:: Exercise prompt ::
Pictures are not part of the copy. Reproduce all the records exactly.

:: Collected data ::
——
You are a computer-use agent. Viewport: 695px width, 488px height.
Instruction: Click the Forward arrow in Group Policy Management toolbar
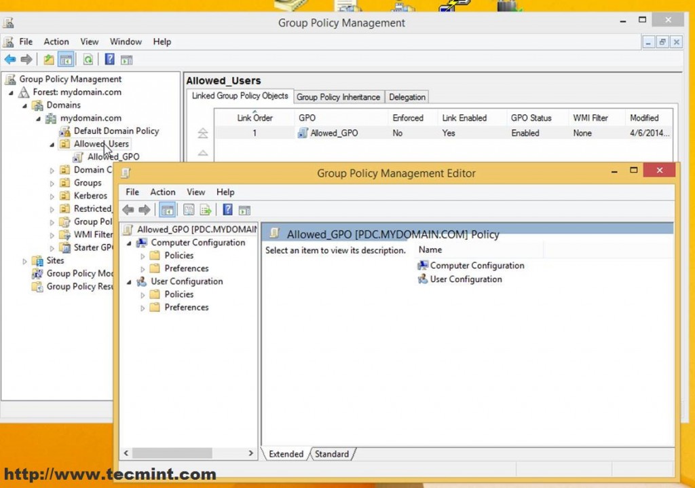click(x=26, y=59)
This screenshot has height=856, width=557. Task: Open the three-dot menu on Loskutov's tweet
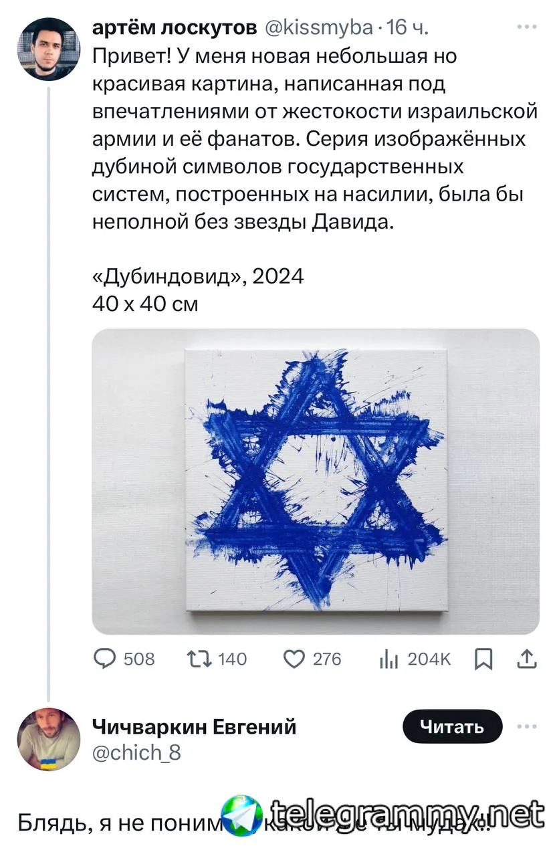527,27
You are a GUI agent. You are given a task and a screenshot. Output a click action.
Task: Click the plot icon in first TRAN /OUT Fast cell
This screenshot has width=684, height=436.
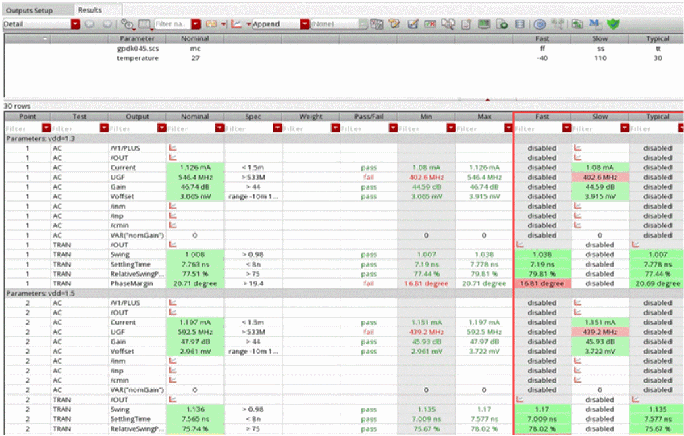click(519, 245)
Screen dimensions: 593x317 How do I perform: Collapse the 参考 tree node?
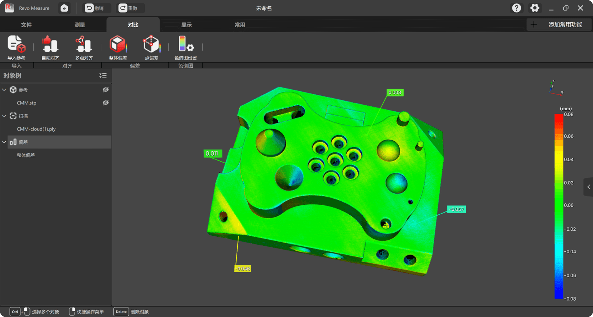4,90
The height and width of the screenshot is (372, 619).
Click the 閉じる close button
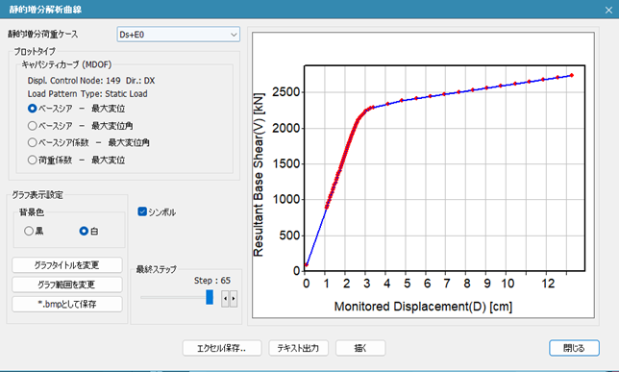pyautogui.click(x=574, y=348)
——
:: Answer for the task ::
You are a computer-use agent. Viewport: 695px width, 488px height.
Instruction: Click the Forward arrow in Group Policy Management toolbar
click(x=26, y=59)
This screenshot has height=856, width=557. Task: Open the three-dot menu on Loskutov's tweet
527,27
You are a GUI agent. You are given a task and a screenshot. Output a click action.
Task: Click the plot icon in first TRAN /OUT Fast cell
This screenshot has width=684, height=436.
click(519, 245)
Screen dimensions: 593x317 How do I perform: Collapse the 参考 tree node?
4,90
The height and width of the screenshot is (372, 619).
Click the 閉じる close button
pyautogui.click(x=574, y=348)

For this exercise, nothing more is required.